Roy Prevost of the Royal City Rotary Club told council about Rotarians’ efforts to eliminate polio.

“In the mid-1950s, polio was a highly infectious, devastating disease affecting more than 350,000 children each year, attacking the nervous system and resulting in death and paralysis or deformity in those that survived,” he told council. “The results in the developed world were terrible for the victims.”

Prevost said the effects were challenging for children in developed nations but were magnified in the developing world, where it impacted people’s ability to get an education, to get a job and to have a family. He said the development of the polio vaccine in 1955 provided hope that the disease could be eliminated in the future, and the creation of the oral polio vaccine in 1959 made the vaccine process much easier and effective.

Prevost said two drops from an eye dropper taken orally caused cases of polio to plummet in the developed world, but much of the world still didn’t have access to the vaccine for children.

“This changed in 1979 when Rotary started a program to vaccinate all children in the Philippines,” he said. “Progress in containing the disease resulted in Rotary training with the World Health Organization and others to implement the Global Polio Eradication Initiative and immunize all the children in the world and get rid of the disease forever.”

Prevost said children in places like Africa, Southeast Asia and southern Central America have been vaccinated and certified polio free by the World Health Organization in the past decade.

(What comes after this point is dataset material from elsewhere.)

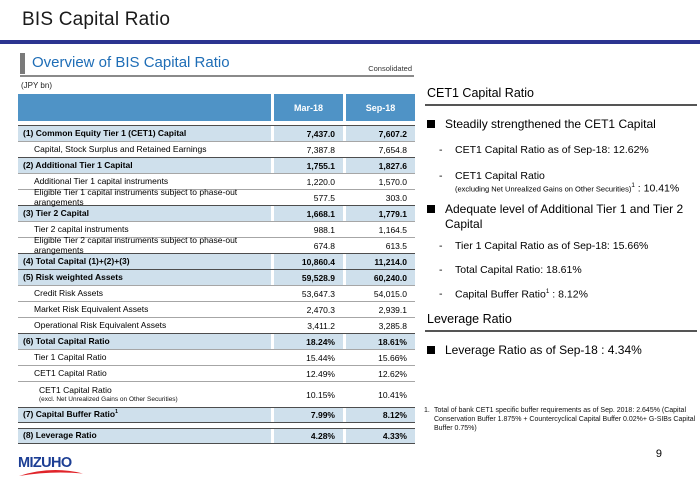  What do you see at coordinates (307, 108) in the screenshot?
I see `column-header-mar18: Mar-18` at bounding box center [307, 108].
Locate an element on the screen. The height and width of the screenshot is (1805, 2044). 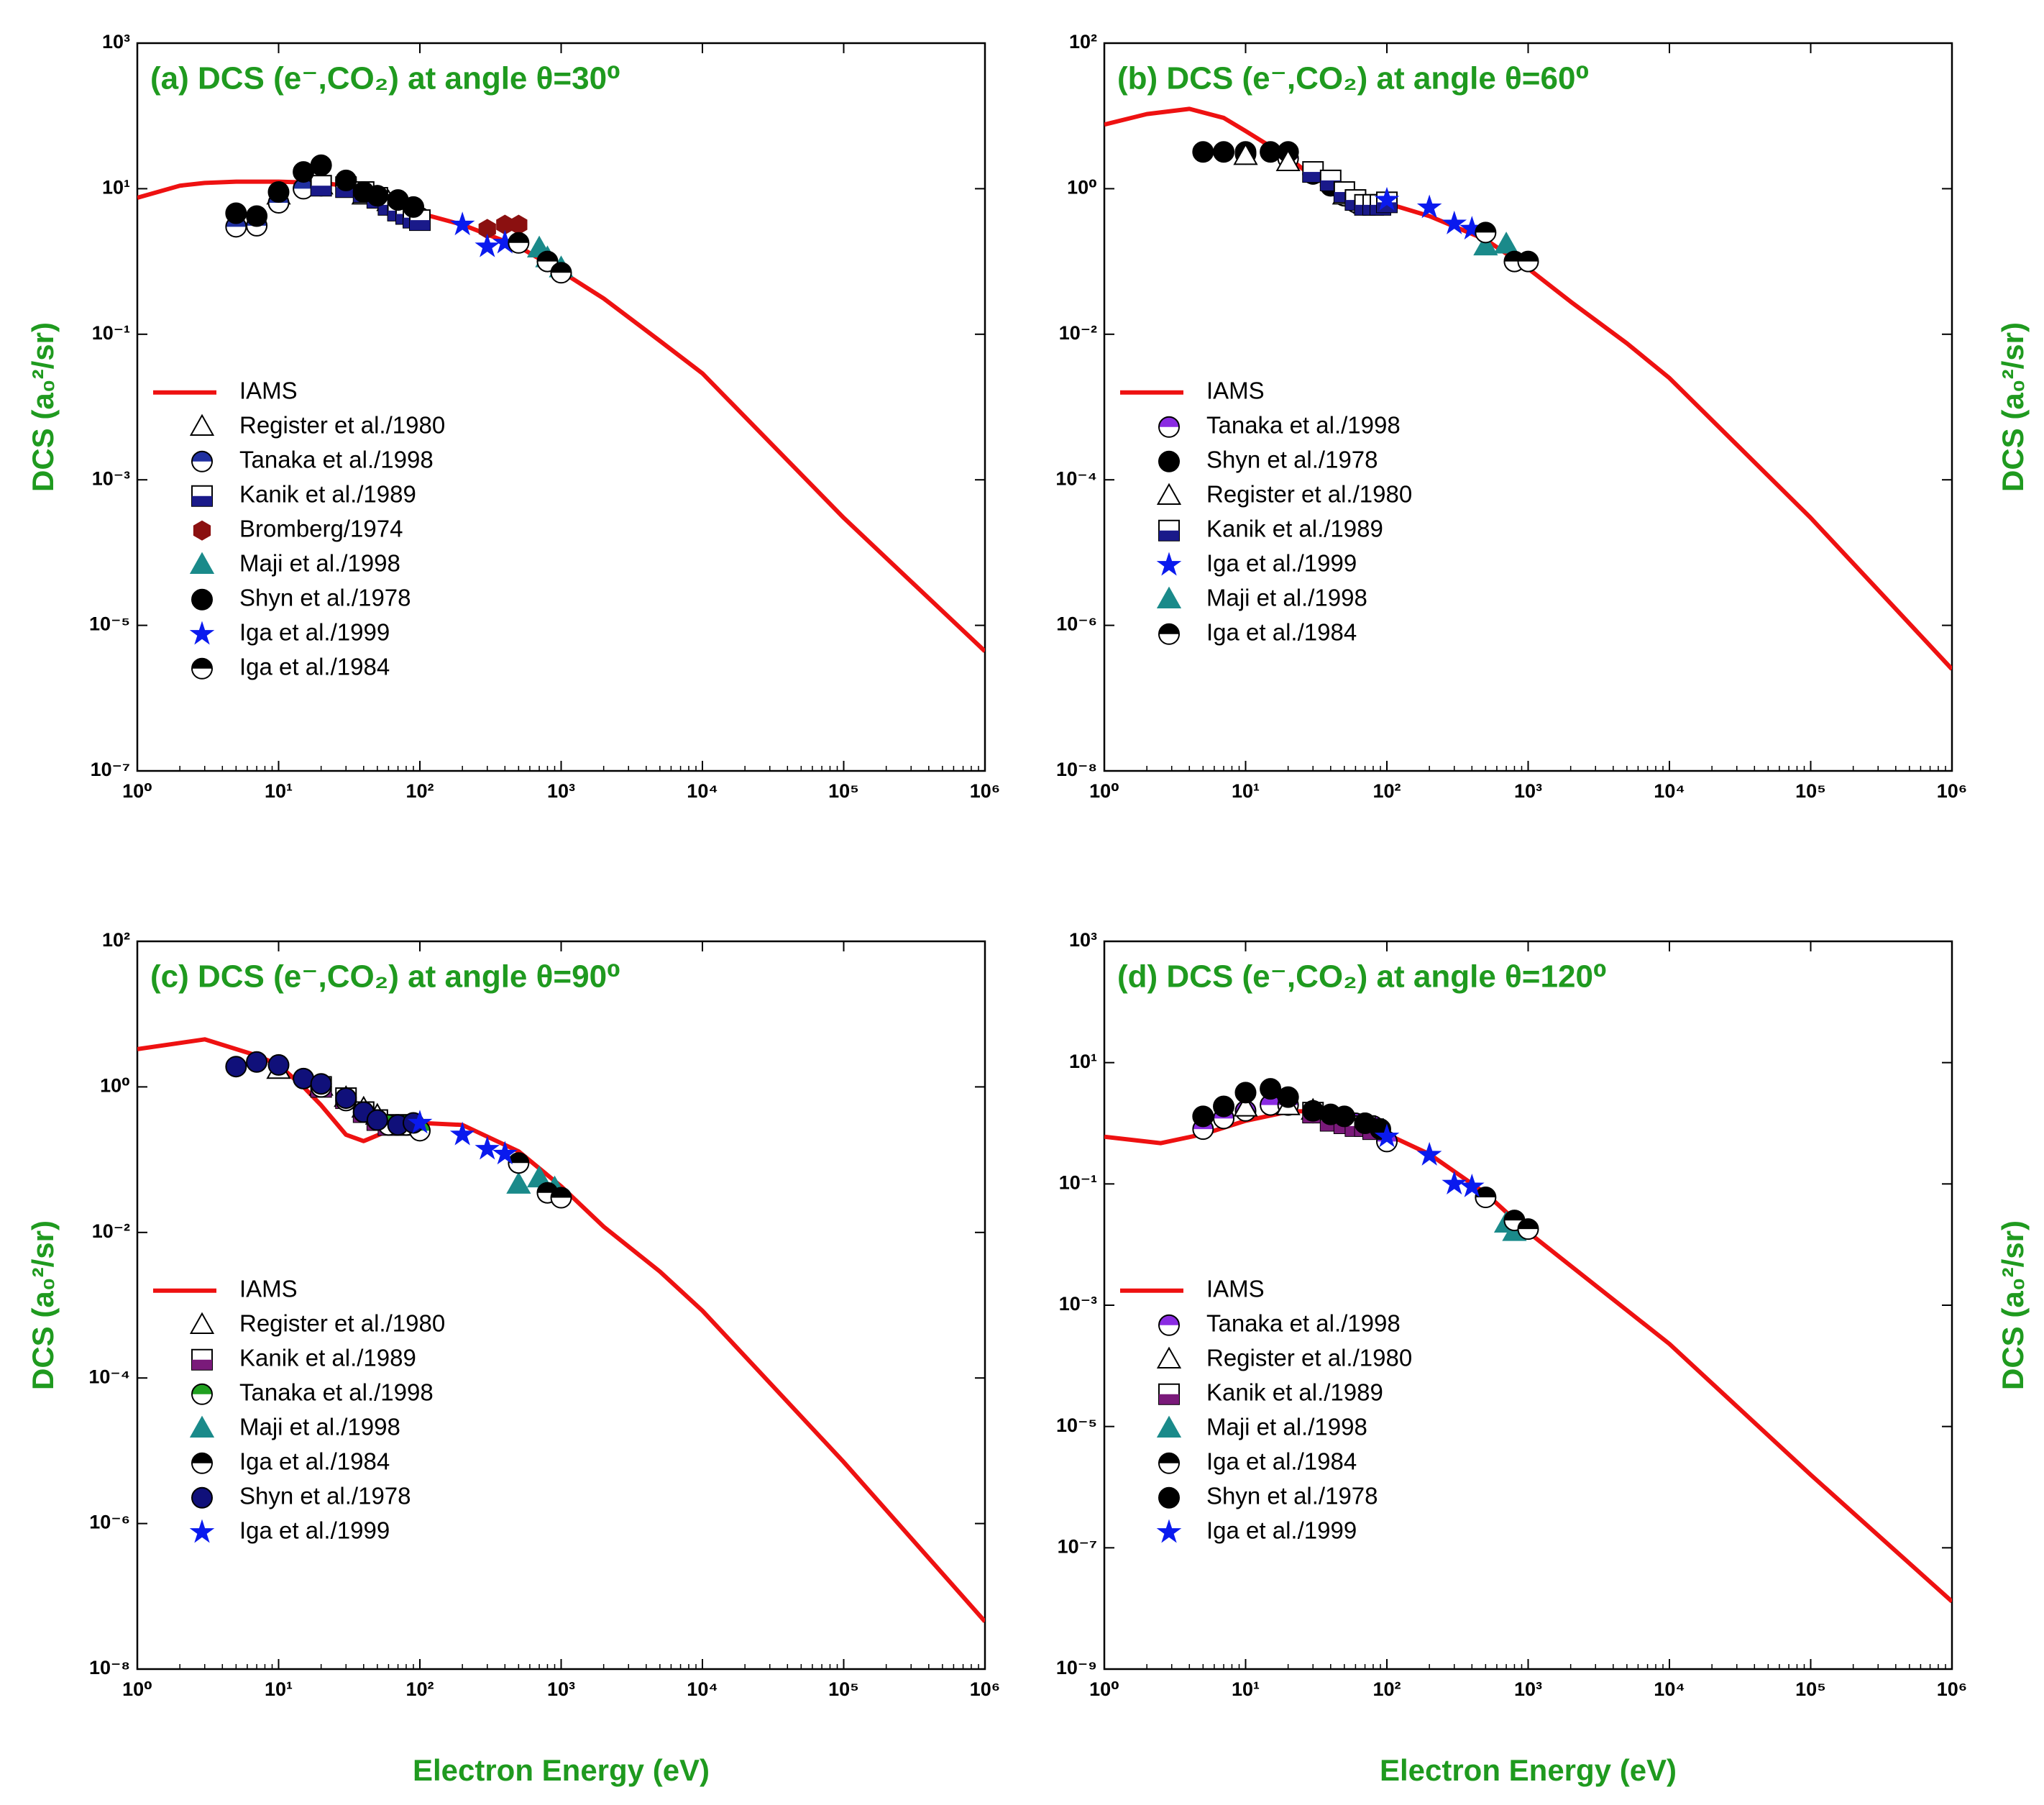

According to Prevost, there were 140 case of polio reported in 2020, six in 2021 and 27 in 2022 (in conflict zones where there are dangers to operate, people are suspicious of Western medicine and governments may not be as cooperative.)

“Also, reports from New York and London of a circulating virus in the sewage system recently gave cause for alarm and emphasised the need for constant surveillance and vaccination programs throughout the world,” he said.

In late September, Rotary International announced an additional US $150 million in funding to finish its “marathon project” of eradicating polio, Prevost said.